Applications in Longevity Science
- Biological Age Predictors: ML-driven ‘epigenetic clocks’ predict biological age by analyzing DNA methylation patterns, correlating with lifespan and disease risk better than chronological age.
- Drug Discovery and Repurposing: Predictive models screen existing compounds for geroprotective effects by simulating molecular interactions with aging pathways, prioritizing candidates for laboratory testing.
- Personalized Intervention Strategies: By integrating lifestyle factors, clinical biomarkers, and genetic profiles, ML algorithms generate personalized aging assessments to tailor supplements, exercise regimens, or preventative screenings.

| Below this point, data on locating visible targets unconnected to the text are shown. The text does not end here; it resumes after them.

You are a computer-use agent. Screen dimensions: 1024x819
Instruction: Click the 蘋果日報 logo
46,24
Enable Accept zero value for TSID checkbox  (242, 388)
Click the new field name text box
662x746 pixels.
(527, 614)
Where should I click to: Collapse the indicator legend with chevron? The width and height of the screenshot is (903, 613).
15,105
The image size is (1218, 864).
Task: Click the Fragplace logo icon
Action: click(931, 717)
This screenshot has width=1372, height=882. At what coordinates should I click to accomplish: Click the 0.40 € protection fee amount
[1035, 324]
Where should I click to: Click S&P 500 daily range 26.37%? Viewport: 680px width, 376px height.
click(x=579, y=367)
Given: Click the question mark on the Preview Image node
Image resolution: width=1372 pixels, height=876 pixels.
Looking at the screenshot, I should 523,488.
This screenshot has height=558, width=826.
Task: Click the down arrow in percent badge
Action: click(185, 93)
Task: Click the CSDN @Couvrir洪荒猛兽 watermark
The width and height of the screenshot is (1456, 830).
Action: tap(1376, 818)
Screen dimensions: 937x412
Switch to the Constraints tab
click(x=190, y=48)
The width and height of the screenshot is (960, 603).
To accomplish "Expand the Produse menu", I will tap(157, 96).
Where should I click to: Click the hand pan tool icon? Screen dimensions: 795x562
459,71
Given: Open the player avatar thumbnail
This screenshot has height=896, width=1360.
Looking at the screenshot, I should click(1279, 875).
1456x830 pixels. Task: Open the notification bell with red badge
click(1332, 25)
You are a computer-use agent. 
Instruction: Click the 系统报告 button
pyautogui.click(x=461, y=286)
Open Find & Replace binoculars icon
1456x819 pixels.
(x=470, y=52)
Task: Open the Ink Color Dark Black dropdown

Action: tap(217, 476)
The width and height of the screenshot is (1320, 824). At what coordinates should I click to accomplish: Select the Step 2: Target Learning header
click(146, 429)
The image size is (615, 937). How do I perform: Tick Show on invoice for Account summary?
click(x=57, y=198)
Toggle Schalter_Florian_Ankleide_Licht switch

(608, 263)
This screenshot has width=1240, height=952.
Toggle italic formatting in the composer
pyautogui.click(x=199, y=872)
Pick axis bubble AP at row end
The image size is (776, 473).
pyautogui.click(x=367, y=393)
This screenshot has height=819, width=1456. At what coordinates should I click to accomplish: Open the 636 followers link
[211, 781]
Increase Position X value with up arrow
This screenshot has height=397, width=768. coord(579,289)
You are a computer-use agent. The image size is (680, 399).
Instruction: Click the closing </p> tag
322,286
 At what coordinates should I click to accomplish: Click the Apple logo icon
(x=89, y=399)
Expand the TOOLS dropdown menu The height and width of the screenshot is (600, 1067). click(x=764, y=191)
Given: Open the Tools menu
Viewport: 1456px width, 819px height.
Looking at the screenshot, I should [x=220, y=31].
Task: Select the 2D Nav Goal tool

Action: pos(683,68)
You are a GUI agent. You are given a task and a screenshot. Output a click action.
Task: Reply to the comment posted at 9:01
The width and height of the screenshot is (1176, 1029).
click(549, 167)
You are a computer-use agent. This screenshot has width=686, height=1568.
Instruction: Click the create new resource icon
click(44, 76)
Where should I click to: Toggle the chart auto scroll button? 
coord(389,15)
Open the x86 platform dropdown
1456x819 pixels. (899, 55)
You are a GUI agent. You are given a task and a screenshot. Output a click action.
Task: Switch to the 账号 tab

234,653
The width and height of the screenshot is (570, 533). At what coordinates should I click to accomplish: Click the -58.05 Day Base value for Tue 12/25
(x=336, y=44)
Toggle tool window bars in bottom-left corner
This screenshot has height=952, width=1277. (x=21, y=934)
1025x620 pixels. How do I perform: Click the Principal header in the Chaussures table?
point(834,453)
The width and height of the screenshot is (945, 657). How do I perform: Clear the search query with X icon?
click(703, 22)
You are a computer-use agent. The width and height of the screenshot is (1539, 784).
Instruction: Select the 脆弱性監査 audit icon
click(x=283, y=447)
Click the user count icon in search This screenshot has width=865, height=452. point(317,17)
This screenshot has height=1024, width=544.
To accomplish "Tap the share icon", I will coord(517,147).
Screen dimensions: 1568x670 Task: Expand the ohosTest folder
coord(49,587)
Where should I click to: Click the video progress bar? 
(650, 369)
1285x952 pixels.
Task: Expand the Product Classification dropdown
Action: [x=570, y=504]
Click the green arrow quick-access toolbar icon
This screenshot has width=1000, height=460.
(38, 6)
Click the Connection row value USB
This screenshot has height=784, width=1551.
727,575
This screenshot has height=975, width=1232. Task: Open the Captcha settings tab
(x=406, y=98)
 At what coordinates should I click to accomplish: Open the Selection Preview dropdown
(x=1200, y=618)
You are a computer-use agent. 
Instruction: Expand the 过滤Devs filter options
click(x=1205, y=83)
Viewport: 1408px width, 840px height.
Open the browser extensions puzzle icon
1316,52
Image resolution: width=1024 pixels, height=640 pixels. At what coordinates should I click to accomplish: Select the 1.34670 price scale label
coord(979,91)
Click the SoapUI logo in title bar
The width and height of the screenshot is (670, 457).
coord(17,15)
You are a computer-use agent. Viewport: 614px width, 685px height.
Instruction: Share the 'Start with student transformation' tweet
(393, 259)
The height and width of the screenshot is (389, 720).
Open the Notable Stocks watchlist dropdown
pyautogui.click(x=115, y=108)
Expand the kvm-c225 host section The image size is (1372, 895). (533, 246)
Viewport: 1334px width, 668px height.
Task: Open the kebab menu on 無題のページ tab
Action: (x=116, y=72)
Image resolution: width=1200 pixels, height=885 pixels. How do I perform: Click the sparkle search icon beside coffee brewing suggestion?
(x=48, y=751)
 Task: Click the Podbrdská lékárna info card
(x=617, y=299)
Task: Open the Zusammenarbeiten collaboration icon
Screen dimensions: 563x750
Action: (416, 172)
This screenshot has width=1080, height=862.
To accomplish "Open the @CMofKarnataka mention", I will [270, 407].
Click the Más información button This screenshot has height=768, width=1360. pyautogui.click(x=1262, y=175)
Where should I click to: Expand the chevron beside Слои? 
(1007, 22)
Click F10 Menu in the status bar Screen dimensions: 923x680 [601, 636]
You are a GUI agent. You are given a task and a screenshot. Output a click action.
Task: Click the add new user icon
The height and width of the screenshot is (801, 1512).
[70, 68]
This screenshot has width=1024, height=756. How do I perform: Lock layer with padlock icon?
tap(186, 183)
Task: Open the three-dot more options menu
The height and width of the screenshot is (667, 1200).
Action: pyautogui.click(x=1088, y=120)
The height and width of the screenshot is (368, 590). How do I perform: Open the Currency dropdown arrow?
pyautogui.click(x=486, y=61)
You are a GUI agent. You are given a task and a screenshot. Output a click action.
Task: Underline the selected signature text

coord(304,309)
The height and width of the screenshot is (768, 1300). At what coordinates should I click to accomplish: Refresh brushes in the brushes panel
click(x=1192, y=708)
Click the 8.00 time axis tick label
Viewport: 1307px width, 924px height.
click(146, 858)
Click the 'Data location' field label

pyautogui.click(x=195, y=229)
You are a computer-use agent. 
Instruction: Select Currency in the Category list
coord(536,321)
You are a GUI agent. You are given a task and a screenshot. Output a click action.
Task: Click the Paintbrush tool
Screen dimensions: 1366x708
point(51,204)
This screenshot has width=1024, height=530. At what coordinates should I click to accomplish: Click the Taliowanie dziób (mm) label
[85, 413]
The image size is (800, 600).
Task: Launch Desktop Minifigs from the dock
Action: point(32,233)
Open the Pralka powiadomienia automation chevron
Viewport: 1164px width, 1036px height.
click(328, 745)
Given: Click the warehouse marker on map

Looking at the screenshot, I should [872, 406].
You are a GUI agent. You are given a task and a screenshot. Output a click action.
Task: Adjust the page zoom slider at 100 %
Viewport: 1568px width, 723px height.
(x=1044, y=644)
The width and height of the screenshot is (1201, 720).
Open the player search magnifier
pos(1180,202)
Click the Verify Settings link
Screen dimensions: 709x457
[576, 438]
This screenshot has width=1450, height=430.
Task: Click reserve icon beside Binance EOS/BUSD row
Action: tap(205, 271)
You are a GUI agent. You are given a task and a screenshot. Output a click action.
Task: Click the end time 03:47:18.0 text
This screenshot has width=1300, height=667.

- Imaging Biomarkers: CNNs analyze medical images—CT scans, MRI, retinal photographs—to detect tissue degeneration and vascular changes as noninvasive measures of biological aging.
Data Challenges and Best Practices
The success of ML in longevity research depends on high-quality, diverse datasets. Heterogeneous sources often use different measurement platforms, population cohorts, and protocols. Rigorous data preprocessing—normalization, batch correction, feature selection—and cross-validation are essential to ensure model robustness and generalizability.
Interpretability and Explainability: Complex ML models can act as ‘black boxes,’ making it hard to understand predictions. Methods like SHAP (SHapley Additive exPlanations) and LIME (Local Interpretable Model-agnostic Explanations) reveal feature importance, enhancing trust and enabling biological insights.
Ethical and Equity Considerations
Models trained on data from high-income regions may underperform in underrepresented populations. Ensuring diverse and inclusive datasets is crucial to avoid reinforcing health disparities. Researchers must follow ethical guidelines for consent, data privacy, and transparent reporting across demographic groups.
Future Directions
Integrating multiomics—genomics, transcriptomics, proteomics, metabolomics—with wearable device and electronic health record data will refine predictive accuracy. Federated learning enables collaborative model training across institutions without sharing raw data, preserving privacy. Standardized data-sharing platforms and community-driven protocols will support reproducible, scalable ML pipelines and accelerate the development of geroprotective therapies to extend healthy lifespan globally.